Luruskan Tradisi Puasa, Gugah Sahur Perlu Dilakukan dengan Santun
Bulan suci Ramadhan di Indonesia akrab dengan berbagai tradisi khas. Salah satunya, tradisi menggugah alias membangunkan warga dengan cara-cara yang unik saat waktu sahur tiba.
Direktur Urusan Agama Islam dan Pembinaan Syariah (Urais Binsyar) Kementerian Agama Moh. Agus Salim mengatakan, tradisi membangunkan sahur harus disampaikan dengan cara-cara yang santun, baik, dan sopan, agar keutamaan dan keberkahan tetap terjaga.
“Membangunkan sahur itu adalah perbuatan baik, tapi juga perlu dilakukan dengan cara yang santun dan baik untuk menambah kualitas kebaikan itu sendiri," ujar Moh. Agus Salim, dalam keterangan dikutip Minggu 25 April 2021.
Karenanya, saat membangunkan sahur, perlu juga memperhatikan hak kepentingan pribadi orang lain. Jangan sampai mengganggu hak-hak orang lain.

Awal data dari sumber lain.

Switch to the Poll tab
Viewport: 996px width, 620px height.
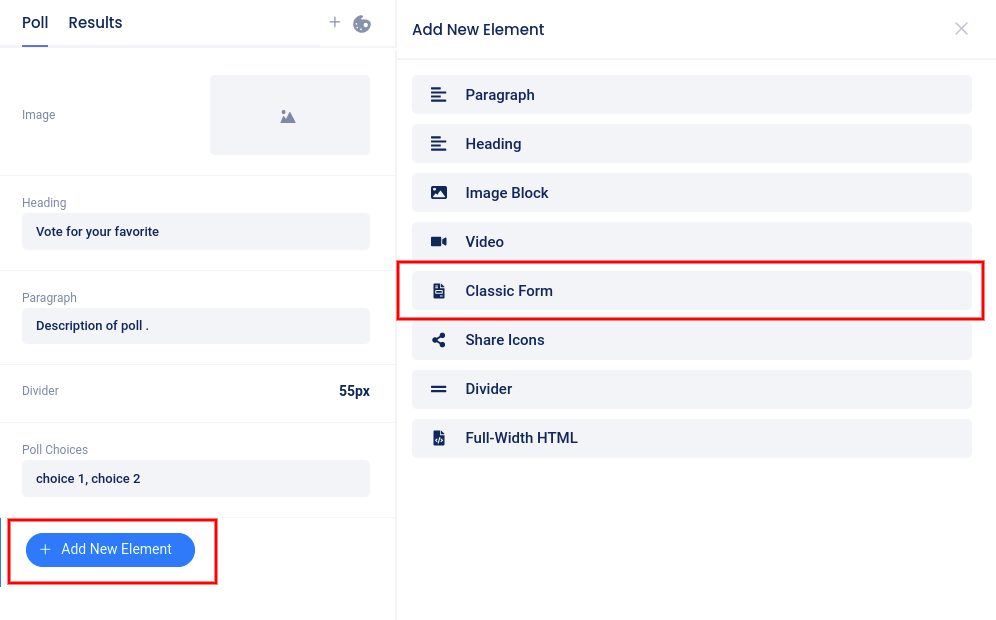click(x=35, y=23)
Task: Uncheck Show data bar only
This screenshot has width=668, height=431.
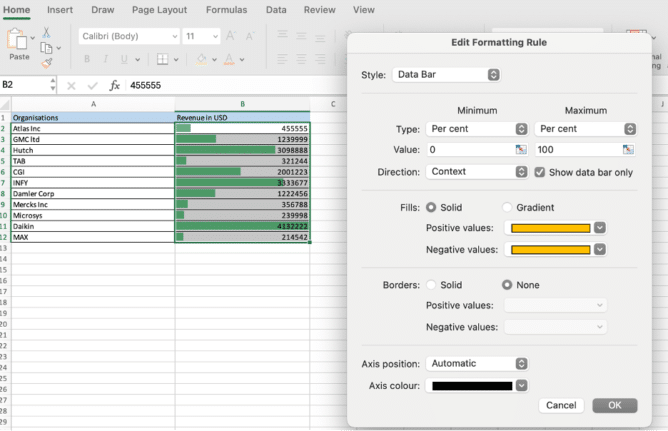Action: [540, 172]
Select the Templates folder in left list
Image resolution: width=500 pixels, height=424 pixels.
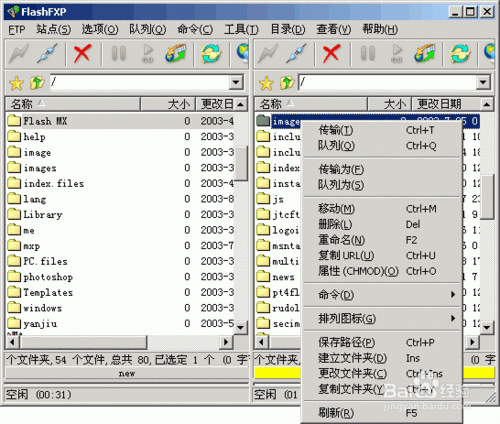click(x=48, y=293)
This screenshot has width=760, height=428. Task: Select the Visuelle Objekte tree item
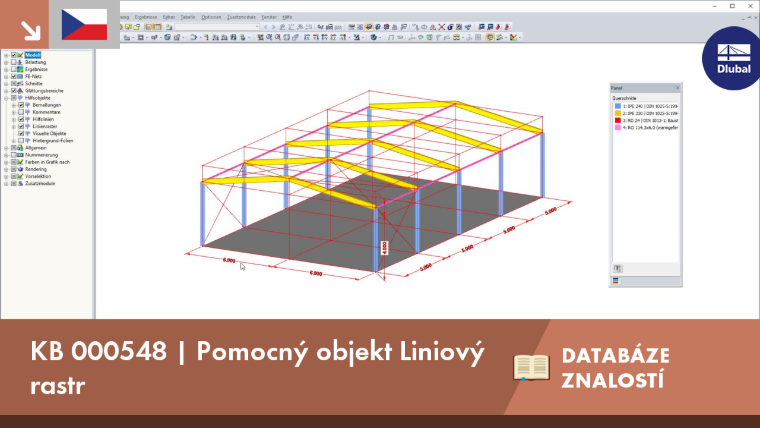pos(49,133)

Misalnya orang yang sedang sakit, punya bayi atau anak kecil, atau pun warga non-Muslim.
Hal ini menurut Agus Salim, sejalan dengan semangat moderasi beragama yang dalam beberapa tahun terakhir didengungkan Kemenag. "Bahkan dalam diskursus moderasi agama tentu saja tidak hanya milik tradisi Islam, tapi juga untuk agama lainnya, " tutur Agus.
"Dengan kemajemukan dan multikultur masyarakat Indonesia, maka pentingnya implementasi moderasi beragama di tengah kemajemukan masyarakat untuk merawat harmoni antar agama dan tradisi kebudayaan masyarakat setempat,” imbuhnya.
Sementara itu, Pelaksana Subdirektorat Kemasjidan Fakhry Affan mengungkapkan, sejak tahun 1978 Direktorat Jenderal Bimbingan Masyarakat Islam Kementerian Agama telah mengeluarkan tuntunan penggunaan pengeras suara. Intruksi tersebut tertuang dalam KEP/D/101/1978 tentang Tuntunan Penggunaan Pengeras Suara di Masjid, Langgar dan Musalla.
“Takmir masjid juga harus tegas mengatur penggunaan alat pengeras suara atau Toa masjid, misalnya untuk membangunkan sahur pada pukul 02.30 - 03.00 dan 03.30, durasi penggunaannya cukup satu menit, dengan suara yang baik dan cara yang baik,” ujarnya
Menurut Fakhry, disinilah pentingnya mengimplementasikan nilai-nilai Islam rahmatan lil alamin di tengah kompleksitas kehidupan keagamaan baik masyarakat perdesaan maupun perkotaan, sebagai jalan moderat yang diejawantahkan dalam Pancasila sebagai nilai-nilai moral publik.